Ses clients, personne au Québec ou à peu près n'en avait jamais entendu parler avant le communiqué du 6 août dernier qui annonçait qu'Istithmar World Capital et Nakheel, deux firmes de Dubaï, avaient pris une participation de 20% dans le Cirque du Soleil.

À vrai dire, neuf mois plus tôt, John Leopold ne les connaissait pas non plus. Jusqu'à ce qu'un associé haut placé du grand cabinet new-yorkais Cleary Gottlieb le contacte en décembre 2007 pour lui indiquer qu'Istithmar songeait à investir dans le Cirque et que la société se cherchait un cabinet d'avocats canadien pour la représenter.

«Peux-tu prendre le mandat?» lui a alors demandé son contact de New York.

Une semaine plus tard, un haut dirigeant d'Istithmar débarquait à Montréal et passait une semaine chez Stikeman Elliott. Le but? Que les avocats de Stikeman et ceux d'Ogilvy Renault -qui représentaient le Cirque du Soleil- négocient et rédigent une lettre d'intention.

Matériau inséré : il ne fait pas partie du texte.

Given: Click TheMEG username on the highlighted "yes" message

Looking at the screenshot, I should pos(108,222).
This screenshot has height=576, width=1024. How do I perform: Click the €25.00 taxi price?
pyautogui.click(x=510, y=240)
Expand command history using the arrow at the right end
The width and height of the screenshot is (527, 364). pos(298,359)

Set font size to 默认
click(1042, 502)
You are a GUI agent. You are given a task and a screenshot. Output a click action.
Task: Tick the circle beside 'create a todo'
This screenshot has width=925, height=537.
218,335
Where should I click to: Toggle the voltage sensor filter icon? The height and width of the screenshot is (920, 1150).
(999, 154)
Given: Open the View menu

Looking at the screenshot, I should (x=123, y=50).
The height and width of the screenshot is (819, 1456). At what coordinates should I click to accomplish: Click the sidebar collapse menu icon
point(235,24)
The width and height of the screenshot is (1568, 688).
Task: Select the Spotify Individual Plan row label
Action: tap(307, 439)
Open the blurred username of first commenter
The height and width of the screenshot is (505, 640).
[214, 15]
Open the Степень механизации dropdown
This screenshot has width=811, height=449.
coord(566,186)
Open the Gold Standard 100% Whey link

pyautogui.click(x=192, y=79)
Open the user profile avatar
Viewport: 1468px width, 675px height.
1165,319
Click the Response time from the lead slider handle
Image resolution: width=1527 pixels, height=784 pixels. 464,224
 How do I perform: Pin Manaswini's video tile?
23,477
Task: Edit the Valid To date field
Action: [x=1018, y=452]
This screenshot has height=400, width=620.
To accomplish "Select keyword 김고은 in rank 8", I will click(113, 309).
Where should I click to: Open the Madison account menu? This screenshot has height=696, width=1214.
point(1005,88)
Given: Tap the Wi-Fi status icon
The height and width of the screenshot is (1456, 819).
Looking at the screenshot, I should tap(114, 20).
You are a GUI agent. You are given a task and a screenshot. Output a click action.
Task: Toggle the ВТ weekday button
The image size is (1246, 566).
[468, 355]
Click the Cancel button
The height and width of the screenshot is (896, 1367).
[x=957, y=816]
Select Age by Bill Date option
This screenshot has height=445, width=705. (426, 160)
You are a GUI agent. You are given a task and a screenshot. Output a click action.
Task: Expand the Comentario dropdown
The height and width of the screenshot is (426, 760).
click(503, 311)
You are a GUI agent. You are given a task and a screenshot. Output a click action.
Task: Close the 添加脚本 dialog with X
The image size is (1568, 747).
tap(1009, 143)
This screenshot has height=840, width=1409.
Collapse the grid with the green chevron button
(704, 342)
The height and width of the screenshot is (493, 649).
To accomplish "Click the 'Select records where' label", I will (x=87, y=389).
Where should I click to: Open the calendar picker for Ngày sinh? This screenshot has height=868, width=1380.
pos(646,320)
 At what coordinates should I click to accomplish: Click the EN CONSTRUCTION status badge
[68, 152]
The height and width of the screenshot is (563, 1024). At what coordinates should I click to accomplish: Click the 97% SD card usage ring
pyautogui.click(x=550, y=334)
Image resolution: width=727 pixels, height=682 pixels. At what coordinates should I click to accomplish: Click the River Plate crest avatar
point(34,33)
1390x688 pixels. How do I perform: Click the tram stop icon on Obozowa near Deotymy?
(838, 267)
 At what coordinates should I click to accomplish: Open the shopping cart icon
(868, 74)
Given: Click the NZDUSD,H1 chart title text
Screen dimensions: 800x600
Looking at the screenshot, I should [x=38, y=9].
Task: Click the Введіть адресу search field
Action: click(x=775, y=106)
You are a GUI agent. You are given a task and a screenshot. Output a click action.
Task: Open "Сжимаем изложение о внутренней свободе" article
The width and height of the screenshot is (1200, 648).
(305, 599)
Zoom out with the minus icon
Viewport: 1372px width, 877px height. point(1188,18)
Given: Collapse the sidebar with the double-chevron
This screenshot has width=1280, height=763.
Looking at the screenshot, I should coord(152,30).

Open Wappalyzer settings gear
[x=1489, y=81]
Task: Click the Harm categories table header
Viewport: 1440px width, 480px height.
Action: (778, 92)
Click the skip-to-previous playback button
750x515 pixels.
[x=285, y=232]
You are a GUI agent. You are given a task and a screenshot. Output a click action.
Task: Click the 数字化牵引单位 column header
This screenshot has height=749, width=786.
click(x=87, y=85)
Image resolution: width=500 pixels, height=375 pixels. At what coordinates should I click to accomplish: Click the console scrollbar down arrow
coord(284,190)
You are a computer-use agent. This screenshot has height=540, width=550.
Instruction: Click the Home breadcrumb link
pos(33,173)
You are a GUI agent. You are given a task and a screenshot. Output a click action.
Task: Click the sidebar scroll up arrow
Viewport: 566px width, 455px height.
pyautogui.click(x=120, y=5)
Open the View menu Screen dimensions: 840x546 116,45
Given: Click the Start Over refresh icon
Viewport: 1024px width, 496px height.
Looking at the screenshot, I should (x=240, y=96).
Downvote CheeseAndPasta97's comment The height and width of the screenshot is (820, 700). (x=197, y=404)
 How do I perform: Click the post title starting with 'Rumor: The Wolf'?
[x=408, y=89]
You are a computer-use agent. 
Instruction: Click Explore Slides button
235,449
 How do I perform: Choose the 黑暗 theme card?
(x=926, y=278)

«La lettre était signée avant Noël et on a pu commencer à travailler sur la mise en forme de cette transaction», dit John Leopold.

C'est ainsi qu'il est devenu l'avocat canadien d'Istithmar - et celui de Nakheel, qui s'est joint au deal quelque temps après. Durant neuf mois, lui et ses collègues Peter Castiel et Sophie Lamonde ont dirigé une équipe d'une trentaine d'avocats de Stikeman -dont une douzaine à temps plein au cours des deux derniers mois.

Pourquoi si long pour conclure une transaction amorcée neuf mois plus tôt?

«Parce que la transaction était compliquée, parmi les 10 plus complexes auxquelles j'ai participé», explique John Leopold, qui a en pourtant vu d'autres au cours des années. Il souligne que les éléments de la transaction sont confidentiels -on ne sait pas entre autres le montant investi dans le Cirque par les deux sociétés étrangères-, mais il soutient qu'une participation minoritaire est toujours plus compliquée à négocier, surtout lorsque cela concerne une société étrangère qui investit au Canada pour la première fois.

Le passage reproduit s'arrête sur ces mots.